-- EXERCISE DIRECTIONS --
Your result should be the lines holding the word "each", copied from the entries below.

-- INFORMATION PROVIDED --
------
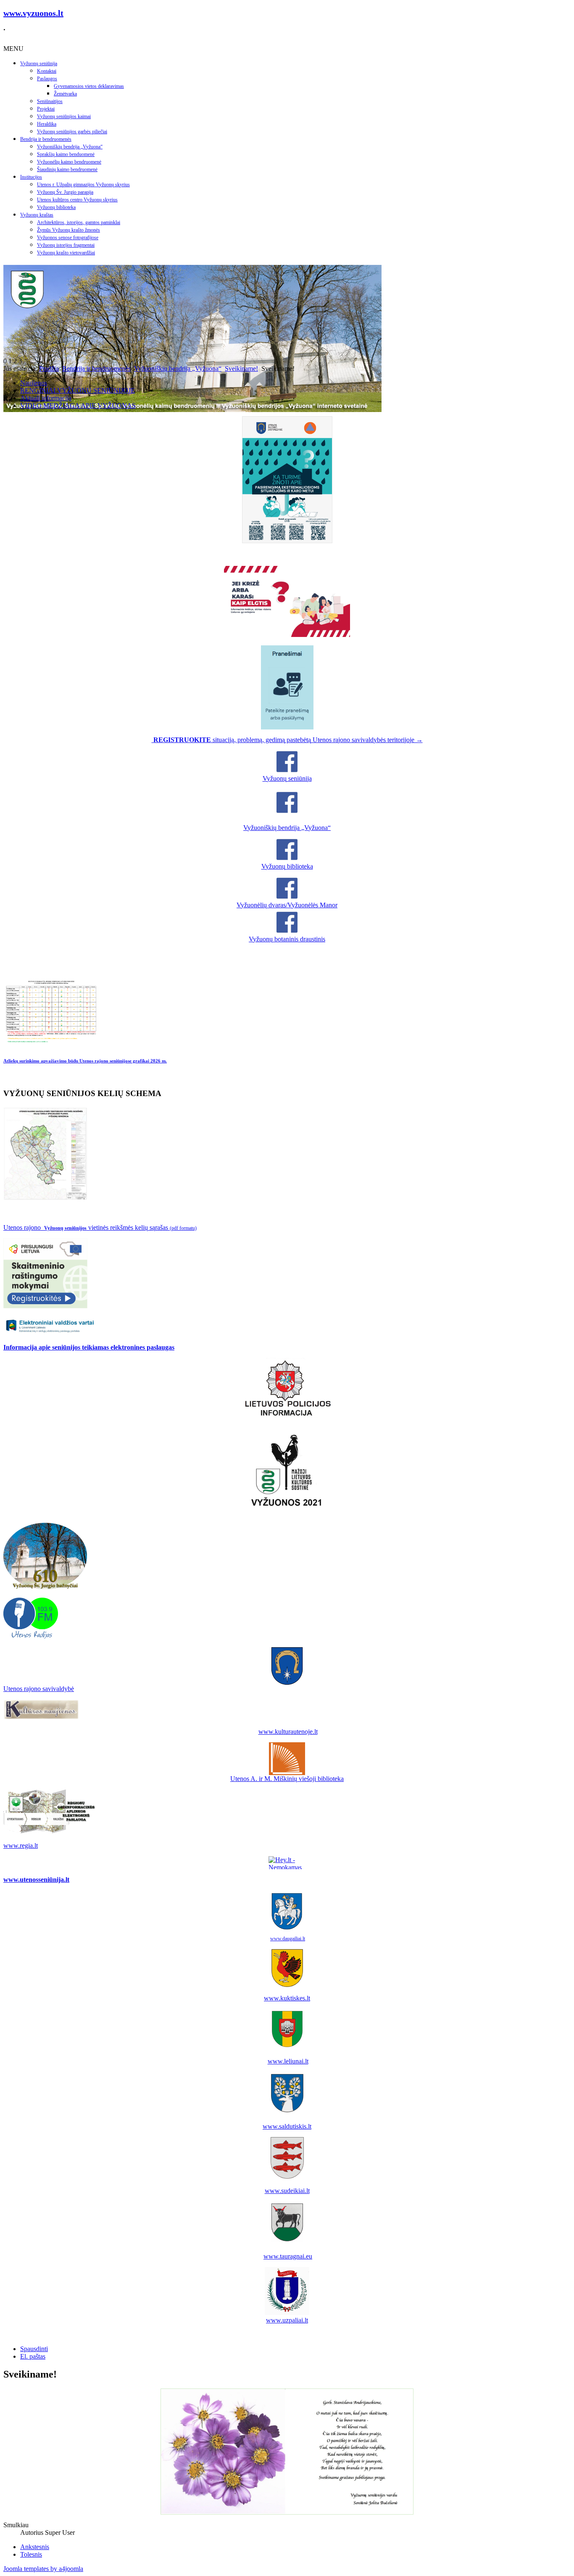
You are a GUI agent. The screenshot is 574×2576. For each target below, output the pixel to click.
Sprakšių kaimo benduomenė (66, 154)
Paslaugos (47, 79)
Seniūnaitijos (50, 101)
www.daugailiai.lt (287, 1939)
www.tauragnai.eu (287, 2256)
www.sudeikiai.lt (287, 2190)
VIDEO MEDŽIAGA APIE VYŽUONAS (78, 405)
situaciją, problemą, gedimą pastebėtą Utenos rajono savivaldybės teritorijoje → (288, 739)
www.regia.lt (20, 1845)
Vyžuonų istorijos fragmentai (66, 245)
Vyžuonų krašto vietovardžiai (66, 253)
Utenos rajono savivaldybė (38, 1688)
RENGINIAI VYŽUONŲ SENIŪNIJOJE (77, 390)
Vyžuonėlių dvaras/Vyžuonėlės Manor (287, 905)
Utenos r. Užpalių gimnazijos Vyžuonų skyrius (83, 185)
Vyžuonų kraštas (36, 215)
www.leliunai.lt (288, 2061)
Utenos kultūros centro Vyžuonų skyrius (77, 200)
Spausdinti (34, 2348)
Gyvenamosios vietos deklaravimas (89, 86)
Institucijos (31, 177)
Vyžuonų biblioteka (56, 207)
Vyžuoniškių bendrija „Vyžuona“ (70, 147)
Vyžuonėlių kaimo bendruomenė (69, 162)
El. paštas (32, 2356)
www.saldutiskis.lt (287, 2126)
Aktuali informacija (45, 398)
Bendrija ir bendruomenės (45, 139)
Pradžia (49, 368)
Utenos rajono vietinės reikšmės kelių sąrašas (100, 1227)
------
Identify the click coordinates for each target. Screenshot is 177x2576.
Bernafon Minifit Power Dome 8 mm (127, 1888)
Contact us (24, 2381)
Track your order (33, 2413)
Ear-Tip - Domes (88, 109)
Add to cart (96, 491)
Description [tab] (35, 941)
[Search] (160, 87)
------
-- OUTPUT OF THE TASK --
You are a GUI agent. The screenshot is 574×2576. For each target below, output the pixel to click.
Identify the click coordinates for each target. Screenshot is 177x2576.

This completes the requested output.